Wednesday is cask day at Tequesta Brewing Company, where curious beer seekers make pilgrimage to this inconspicuous strip mall off of US-1 and Tequesta Drive, just 8/10ths of a mile from the northernmost delineation of Palm Beach County.
Every week, TBC taps a 10.8 gallon 'firkin' cask, held up on a stillage to dispense the beer by gravity, and gives locals a chance to sample an upcoming brew or something quite experimental. This week, it was an advance on an upcoming Double IPA with whiskey oak chips and dry hopped with Simcoe, Citra, and El Dorado.
Kenny, the assistant brewer, details the process. "We allow the cask to sit out at room temperature in our brewery for about five to seven days to let the conditioning finish.

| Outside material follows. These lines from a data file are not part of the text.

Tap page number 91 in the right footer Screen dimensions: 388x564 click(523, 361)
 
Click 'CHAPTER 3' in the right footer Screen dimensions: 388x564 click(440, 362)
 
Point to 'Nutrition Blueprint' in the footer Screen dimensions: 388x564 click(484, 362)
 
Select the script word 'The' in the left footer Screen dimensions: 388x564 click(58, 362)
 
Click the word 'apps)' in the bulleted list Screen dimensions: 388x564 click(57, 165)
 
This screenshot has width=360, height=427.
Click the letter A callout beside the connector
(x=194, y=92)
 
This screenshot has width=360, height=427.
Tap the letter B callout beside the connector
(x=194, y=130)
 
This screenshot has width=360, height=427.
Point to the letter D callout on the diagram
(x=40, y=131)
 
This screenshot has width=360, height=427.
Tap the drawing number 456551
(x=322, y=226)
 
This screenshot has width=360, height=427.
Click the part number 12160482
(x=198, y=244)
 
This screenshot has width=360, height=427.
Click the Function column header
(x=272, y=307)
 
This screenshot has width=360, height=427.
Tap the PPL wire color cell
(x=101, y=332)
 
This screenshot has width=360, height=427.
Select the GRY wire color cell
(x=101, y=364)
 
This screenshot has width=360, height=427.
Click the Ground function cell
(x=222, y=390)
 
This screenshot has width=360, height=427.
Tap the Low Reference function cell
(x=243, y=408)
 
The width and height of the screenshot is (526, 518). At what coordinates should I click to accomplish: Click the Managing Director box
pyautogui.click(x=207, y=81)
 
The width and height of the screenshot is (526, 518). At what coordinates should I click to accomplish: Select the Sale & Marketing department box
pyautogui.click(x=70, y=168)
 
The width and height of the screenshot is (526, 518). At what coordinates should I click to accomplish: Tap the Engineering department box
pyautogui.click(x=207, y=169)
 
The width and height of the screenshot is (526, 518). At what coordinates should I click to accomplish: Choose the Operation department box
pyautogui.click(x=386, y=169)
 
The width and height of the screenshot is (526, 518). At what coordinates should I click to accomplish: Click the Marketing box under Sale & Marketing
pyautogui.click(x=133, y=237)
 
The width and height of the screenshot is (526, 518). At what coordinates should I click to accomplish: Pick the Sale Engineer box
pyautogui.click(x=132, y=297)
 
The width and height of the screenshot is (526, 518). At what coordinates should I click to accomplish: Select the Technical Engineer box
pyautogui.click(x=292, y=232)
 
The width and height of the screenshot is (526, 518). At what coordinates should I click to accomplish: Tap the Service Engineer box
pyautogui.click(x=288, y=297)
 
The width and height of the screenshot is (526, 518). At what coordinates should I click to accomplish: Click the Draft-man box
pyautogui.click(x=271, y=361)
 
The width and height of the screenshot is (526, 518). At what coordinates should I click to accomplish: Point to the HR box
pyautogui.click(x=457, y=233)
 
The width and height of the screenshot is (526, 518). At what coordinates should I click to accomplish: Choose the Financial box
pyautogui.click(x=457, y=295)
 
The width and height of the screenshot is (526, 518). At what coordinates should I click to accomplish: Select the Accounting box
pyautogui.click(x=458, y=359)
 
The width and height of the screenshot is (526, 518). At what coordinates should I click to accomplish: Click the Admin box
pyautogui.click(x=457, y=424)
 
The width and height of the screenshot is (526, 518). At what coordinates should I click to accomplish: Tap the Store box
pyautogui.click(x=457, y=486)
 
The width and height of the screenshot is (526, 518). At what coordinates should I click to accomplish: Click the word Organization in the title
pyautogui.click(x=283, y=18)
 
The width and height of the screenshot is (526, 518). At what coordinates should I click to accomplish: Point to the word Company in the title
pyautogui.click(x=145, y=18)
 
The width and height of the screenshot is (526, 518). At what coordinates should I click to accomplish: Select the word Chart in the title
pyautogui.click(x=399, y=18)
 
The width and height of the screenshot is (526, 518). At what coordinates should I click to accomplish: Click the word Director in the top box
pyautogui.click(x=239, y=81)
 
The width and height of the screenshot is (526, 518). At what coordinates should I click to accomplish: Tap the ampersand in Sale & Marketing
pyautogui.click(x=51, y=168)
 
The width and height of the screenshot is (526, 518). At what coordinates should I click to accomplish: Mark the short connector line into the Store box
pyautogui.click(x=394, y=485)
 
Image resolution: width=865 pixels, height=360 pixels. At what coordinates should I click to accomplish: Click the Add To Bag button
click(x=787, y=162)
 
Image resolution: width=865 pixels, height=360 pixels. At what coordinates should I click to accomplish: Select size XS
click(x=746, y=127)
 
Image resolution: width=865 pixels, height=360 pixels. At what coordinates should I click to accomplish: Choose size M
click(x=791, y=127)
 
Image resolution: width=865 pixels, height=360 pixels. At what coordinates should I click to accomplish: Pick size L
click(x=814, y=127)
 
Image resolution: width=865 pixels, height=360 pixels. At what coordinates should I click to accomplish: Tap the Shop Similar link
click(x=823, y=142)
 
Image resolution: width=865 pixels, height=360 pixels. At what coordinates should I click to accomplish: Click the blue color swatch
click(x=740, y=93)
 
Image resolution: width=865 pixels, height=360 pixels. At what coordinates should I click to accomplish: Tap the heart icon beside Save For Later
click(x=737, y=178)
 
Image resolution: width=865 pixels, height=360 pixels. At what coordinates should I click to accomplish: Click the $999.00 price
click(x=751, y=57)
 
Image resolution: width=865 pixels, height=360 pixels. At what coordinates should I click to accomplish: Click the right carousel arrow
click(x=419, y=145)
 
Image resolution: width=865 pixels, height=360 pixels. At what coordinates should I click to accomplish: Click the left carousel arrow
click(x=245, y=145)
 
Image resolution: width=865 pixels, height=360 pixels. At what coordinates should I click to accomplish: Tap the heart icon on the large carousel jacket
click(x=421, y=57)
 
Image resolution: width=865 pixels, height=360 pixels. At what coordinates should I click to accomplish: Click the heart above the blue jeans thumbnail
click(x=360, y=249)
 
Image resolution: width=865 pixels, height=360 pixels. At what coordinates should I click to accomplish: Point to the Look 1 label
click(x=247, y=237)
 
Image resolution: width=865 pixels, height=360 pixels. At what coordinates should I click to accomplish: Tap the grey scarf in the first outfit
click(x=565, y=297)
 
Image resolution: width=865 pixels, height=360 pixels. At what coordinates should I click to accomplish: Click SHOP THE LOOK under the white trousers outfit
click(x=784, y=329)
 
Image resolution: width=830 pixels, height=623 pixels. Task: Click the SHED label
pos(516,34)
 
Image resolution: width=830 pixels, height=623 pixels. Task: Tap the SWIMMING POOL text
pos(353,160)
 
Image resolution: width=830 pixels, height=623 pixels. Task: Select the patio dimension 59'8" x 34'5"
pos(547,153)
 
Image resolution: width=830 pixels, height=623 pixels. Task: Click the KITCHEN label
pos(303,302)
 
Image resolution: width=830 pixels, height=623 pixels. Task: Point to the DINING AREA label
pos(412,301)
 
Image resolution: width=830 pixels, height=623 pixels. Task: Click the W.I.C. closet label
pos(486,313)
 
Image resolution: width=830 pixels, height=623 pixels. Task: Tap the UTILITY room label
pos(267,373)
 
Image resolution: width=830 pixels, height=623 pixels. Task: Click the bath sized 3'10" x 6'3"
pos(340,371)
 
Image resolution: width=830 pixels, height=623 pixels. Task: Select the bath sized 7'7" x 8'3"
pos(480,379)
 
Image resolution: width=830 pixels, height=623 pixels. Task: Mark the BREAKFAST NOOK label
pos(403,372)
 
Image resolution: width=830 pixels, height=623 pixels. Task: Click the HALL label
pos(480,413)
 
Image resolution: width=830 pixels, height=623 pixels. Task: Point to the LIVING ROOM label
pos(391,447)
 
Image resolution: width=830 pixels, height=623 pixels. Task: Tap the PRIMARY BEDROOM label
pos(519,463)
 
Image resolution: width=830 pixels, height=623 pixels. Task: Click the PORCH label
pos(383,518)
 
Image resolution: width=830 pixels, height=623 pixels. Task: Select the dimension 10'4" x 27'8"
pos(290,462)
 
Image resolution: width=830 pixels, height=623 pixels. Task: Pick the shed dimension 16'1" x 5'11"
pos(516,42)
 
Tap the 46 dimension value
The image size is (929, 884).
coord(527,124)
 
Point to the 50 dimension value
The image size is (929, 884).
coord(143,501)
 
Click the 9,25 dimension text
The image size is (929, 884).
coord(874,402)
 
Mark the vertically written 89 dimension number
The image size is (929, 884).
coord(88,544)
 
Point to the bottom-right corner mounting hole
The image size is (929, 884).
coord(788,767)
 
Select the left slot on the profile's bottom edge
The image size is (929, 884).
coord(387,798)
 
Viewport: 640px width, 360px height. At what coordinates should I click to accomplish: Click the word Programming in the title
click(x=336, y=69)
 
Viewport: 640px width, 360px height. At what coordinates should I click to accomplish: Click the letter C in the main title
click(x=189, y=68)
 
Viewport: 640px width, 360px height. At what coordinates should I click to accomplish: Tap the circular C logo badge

"We then cool it down for a couple of days to let the yeast settle out."
"The Double IPA will run out in about three to four hours... there's about 75-80 drinkable pints, and it's pretty popular."
With grace and precision (is it just me, or are all bartenders in the craft beer scene the best in the business?), a glass is poured and sat in front of me.
The first thing that struck me was the color. It is cloudy and unfiltered, with a pinkness to the hue. There was very little in terms of head or lacing, something due to the fact that it has been cask conditioned. No extra carbon dioxide to get it out of the conditioning vessel. The aroma was amazingly candy-like, akin to grapefruit, bubble gum and Jolly Rancher. The high alphas of the Citra and El Dorado really show themselves on the nose.
Taste is as complex as required for a double IPA, with a front of hop sweetness and Chardonnay notes, followed by the sought after IPA bitterness that lingered on the palate for a while. Without a high carbonation, the hop flavors really hung around, so you hop heads better get in on the action.
Overall, this is a complex and enjoyable style. The full fledged release on the 29th of April will be a worthwhile drink to pour and savor, as at around 8.5% abv, it's a whammy on the liver.
The other six beers on tap, while not as complicated in terms of style, are nonetheless the huge foundation upon which Jupiter area residents make home.
Gnarly Barley, an American style pale ale, won gold in 2009 at the Florida Beer Competition. Their kolsch, The Kaiser, is a great alternative to standard summer wheat beers.
"It's local, it's good beer, and the price point's right," Kenny continues. "There's no secrets here. That's why the brewery is wide open... we're not trying to hide anything."
So get your ass to Tequesta on Wednesdays, or you'll miss out on some fun beers. If you don't, someone else will drink your pint, and it might be me.